#### [Job]
Write out the items from the line with "About (127, 1334)" through the line with "Stainless Steel Fabrication (244, 1397)", both included, copying each line verbatim.

BEGIN Data extract

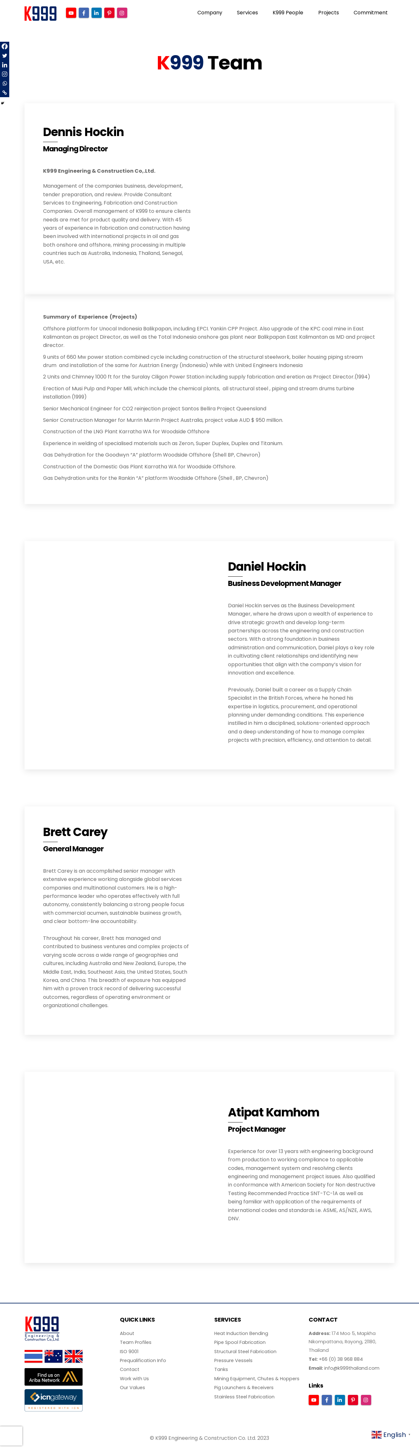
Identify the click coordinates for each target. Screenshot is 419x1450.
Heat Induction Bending (241, 1334)
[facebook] (84, 12)
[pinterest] (110, 12)
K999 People (288, 12)
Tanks (221, 1370)
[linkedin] (97, 12)
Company (209, 12)
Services (247, 12)
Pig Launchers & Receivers (244, 1388)
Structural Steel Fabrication (245, 1352)
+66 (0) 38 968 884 (341, 1360)
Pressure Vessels (233, 1361)
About (127, 1334)
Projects (328, 12)
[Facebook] (4, 46)
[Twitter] (4, 55)
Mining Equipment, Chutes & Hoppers (256, 1379)
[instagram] (122, 12)
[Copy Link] (4, 92)
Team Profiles (135, 1343)
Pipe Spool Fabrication (240, 1343)
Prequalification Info (143, 1361)
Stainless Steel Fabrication (244, 1397)
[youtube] (71, 12)
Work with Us (134, 1379)
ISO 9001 (129, 1352)
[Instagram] (4, 74)
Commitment (371, 12)
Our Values (132, 1388)
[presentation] (11, 1436)
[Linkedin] (4, 64)
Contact (129, 1370)
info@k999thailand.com (351, 1369)
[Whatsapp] (4, 83)
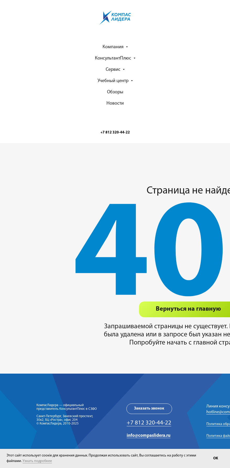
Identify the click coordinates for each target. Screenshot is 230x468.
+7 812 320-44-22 (149, 423)
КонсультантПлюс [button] (113, 58)
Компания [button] (114, 47)
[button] (149, 409)
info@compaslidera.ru (148, 435)
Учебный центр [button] (114, 80)
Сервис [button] (113, 69)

END Data extract

#### [Answer for the task]
About (127, 1334)
Projects (328, 12)
[Facebook] (4, 46)
[Twitter] (4, 55)
Mining Equipment, Chutes & Hoppers (256, 1379)
[instagram] (122, 12)
[Copy Link] (4, 92)
Team Profiles (135, 1343)
Pipe Spool Fabrication (240, 1343)
Prequalification Info (143, 1361)
Stainless Steel Fabrication (244, 1397)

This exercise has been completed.